Lines that point to text and elements:
*****
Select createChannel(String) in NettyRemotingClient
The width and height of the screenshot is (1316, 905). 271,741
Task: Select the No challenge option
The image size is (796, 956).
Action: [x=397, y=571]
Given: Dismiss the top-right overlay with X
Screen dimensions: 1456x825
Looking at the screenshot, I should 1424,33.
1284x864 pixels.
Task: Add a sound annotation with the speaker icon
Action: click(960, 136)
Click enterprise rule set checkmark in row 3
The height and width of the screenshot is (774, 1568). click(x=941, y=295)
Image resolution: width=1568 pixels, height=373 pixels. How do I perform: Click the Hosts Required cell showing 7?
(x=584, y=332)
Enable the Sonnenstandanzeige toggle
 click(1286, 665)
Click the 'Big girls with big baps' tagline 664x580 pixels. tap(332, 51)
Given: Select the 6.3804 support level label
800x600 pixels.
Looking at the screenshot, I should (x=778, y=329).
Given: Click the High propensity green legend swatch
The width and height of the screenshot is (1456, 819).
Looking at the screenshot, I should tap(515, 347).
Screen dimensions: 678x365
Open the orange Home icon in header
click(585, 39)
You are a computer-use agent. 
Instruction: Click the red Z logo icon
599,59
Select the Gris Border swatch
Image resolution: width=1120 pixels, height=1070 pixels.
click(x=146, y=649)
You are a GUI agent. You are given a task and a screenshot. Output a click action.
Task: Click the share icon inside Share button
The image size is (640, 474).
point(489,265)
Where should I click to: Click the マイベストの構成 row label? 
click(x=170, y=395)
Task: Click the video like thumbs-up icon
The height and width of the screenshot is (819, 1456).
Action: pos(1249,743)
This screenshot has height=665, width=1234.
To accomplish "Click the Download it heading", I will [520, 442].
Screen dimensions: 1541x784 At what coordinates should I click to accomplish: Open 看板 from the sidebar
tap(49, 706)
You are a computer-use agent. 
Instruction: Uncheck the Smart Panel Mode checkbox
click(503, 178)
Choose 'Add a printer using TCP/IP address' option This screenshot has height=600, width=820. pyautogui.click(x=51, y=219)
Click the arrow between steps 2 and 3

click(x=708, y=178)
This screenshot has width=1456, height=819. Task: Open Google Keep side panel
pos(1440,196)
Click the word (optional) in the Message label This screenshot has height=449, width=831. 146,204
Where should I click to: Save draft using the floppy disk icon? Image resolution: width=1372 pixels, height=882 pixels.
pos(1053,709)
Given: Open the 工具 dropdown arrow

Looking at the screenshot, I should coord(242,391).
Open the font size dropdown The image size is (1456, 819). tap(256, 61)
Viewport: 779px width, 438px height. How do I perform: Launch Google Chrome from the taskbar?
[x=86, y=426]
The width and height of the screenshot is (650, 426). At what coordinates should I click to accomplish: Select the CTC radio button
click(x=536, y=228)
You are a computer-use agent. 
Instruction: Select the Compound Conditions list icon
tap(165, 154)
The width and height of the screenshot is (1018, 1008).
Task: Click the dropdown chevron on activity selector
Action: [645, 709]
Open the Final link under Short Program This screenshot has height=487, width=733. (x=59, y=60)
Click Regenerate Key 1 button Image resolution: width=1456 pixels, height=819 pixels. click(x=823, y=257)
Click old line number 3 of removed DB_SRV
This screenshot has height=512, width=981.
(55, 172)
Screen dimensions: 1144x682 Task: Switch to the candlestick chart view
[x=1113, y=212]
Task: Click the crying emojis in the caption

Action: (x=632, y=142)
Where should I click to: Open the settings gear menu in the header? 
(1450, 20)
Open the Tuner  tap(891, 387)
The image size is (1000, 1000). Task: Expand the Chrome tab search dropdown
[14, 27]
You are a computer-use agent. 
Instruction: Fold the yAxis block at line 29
*****
- TASK TO COMPLETE: Rewrite the lines above as a numbered list, leaving out any blank lines.

- CORRECT ANSWER:
1. Select createChannel(String) in NettyRemotingClient
2. The width and height of the screenshot is (1316, 905). 271,741
3. Task: Select the No challenge option
4. The image size is (796, 956).
5. Action: [x=397, y=571]
6. Given: Dismiss the top-right overlay with X
7. Screen dimensions: 1456x825
8. Looking at the screenshot, I should 1424,33.
9. 1284x864 pixels.
10. Task: Add a sound annotation with the speaker icon
11. Action: click(960, 136)
12. Click enterprise rule set checkmark in row 3
13. The height and width of the screenshot is (774, 1568). click(x=941, y=295)
14. Image resolution: width=1568 pixels, height=373 pixels. How do I perform: Click the Hosts Required cell showing 7?
15. (x=584, y=332)
16. Enable the Sonnenstandanzeige toggle
17.  click(1286, 665)
18. Click the 'Big girls with big baps' tagline 664x580 pixels. tap(332, 51)
19. Given: Select the 6.3804 support level label
20. 800x600 pixels.
21. Looking at the screenshot, I should (x=778, y=329).
22. Given: Click the High propensity green legend swatch
23. The width and height of the screenshot is (1456, 819).
24. Looking at the screenshot, I should tap(515, 347).
25. Screen dimensions: 678x365
26. Open the orange Home icon in header
27. click(585, 39)
28. You are a computer-use agent. 
29. Instruction: Click the red Z logo icon
30. 599,59
31. Select the Gris Border swatch
32. Image resolution: width=1120 pixels, height=1070 pixels.
33. click(x=146, y=649)
34. You are a GUI agent. You are given a task and a screenshot. Output a click action.
35. Task: Click the share icon inside Share button
36. The image size is (640, 474).
37. point(489,265)
38. Where should I click to: Click the マイベストの構成 row label? 
39. click(x=170, y=395)
40. Task: Click the video like thumbs-up icon
41. The height and width of the screenshot is (819, 1456).
42. Action: pos(1249,743)
43. This screenshot has height=665, width=1234.
44. To accomplish "Click the Download it heading", I will [520, 442].
45. Screen dimensions: 1541x784 At what coordinates should I click to accomplish: Open 看板 from the sidebar
46. tap(49, 706)
47. You are a computer-use agent. 
48. Instruction: Uncheck the Smart Panel Mode checkbox
49. click(503, 178)
50. Choose 'Add a printer using TCP/IP address' option This screenshot has height=600, width=820. pyautogui.click(x=51, y=219)
51. Click the arrow between steps 2 and 3
52. click(x=708, y=178)
53. This screenshot has width=1456, height=819. Task: Open Google Keep side panel
54. pos(1440,196)
55. Click the word (optional) in the Message label This screenshot has height=449, width=831. 146,204
56. Where should I click to: Save draft using the floppy disk icon? Image resolution: width=1372 pixels, height=882 pixels.
57. pos(1053,709)
58. Given: Open the 工具 dropdown arrow
59. Looking at the screenshot, I should coord(242,391).
60. Open the font size dropdown The image size is (1456, 819). tap(256, 61)
61. Viewport: 779px width, 438px height. How do I perform: Launch Google Chrome from the taskbar?
62. [x=86, y=426]
63. The width and height of the screenshot is (650, 426). At what coordinates should I click to accomplish: Select the CTC radio button
64. click(x=536, y=228)
65. You are a computer-use agent. 
66. Instruction: Select the Compound Conditions list icon
67. tap(165, 154)
68. The width and height of the screenshot is (1018, 1008).
69. Task: Click the dropdown chevron on activity selector
70. Action: [645, 709]
71. Open the Final link under Short Program This screenshot has height=487, width=733. (x=59, y=60)
72. Click Regenerate Key 1 button Image resolution: width=1456 pixels, height=819 pixels. click(x=823, y=257)
73. Click old line number 3 of removed DB_SRV
74. This screenshot has height=512, width=981.
75. (55, 172)
76. Screen dimensions: 1144x682 Task: Switch to the candlestick chart view
77. [x=1113, y=212]
78. Task: Click the crying emojis in the caption
79. Action: (x=632, y=142)
80. Where should I click to: Open the settings gear menu in the header? 
81. (1450, 20)
82. Open the Tuner  tap(891, 387)
83. The image size is (1000, 1000). Task: Expand the Chrome tab search dropdown
84. [14, 27]
85. You are a computer-use agent. 
86. Instruction: Fold the yAxis block at line 29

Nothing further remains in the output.